(Records from a dataset)
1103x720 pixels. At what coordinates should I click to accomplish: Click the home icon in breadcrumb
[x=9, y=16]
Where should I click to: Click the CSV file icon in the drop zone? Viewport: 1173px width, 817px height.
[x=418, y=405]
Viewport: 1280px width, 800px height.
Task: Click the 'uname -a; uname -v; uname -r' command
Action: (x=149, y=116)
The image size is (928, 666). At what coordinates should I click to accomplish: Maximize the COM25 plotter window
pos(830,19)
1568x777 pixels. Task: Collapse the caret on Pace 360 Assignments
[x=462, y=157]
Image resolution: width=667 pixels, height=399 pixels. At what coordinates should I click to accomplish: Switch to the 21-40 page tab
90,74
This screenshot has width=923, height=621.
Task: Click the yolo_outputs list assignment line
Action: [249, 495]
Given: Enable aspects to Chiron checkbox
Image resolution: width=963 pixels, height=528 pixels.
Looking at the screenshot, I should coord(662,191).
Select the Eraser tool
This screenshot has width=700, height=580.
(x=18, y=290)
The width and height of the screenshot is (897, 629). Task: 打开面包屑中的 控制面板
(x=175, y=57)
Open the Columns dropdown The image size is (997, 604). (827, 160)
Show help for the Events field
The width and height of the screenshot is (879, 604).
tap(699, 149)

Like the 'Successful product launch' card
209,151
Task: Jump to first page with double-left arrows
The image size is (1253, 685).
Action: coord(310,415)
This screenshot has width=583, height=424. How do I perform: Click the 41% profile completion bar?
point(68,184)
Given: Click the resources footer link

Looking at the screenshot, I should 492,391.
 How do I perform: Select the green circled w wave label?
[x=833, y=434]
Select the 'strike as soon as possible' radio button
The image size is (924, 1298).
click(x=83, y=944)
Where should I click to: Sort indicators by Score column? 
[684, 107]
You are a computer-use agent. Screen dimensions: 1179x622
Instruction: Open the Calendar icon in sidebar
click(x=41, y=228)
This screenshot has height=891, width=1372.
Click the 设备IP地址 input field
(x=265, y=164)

** TASK GOAL **
Write down again, exactly as given, only the lines above that fall from the line with "Image resolution: width=963" to the line with "This screenshot has height=891, width=1372.", inclusive.

** ANSWER FOR THE TASK **
Image resolution: width=963 pixels, height=528 pixels.
Looking at the screenshot, I should coord(662,191).
Select the Eraser tool
This screenshot has width=700, height=580.
(x=18, y=290)
The width and height of the screenshot is (897, 629). Task: 打开面包屑中的 控制面板
(x=175, y=57)
Open the Columns dropdown The image size is (997, 604). (827, 160)
Show help for the Events field
The width and height of the screenshot is (879, 604).
tap(699, 149)

Like the 'Successful product launch' card
209,151
Task: Jump to first page with double-left arrows
The image size is (1253, 685).
Action: coord(310,415)
This screenshot has width=583, height=424. How do I perform: Click the 41% profile completion bar?
point(68,184)
Given: Click the resources footer link

Looking at the screenshot, I should 492,391.
 How do I perform: Select the green circled w wave label?
[x=833, y=434]
Select the 'strike as soon as possible' radio button
The image size is (924, 1298).
click(x=83, y=944)
Where should I click to: Sort indicators by Score column? 
[684, 107]
You are a computer-use agent. Screen dimensions: 1179x622
Instruction: Open the Calendar icon in sidebar
click(x=41, y=228)
This screenshot has height=891, width=1372.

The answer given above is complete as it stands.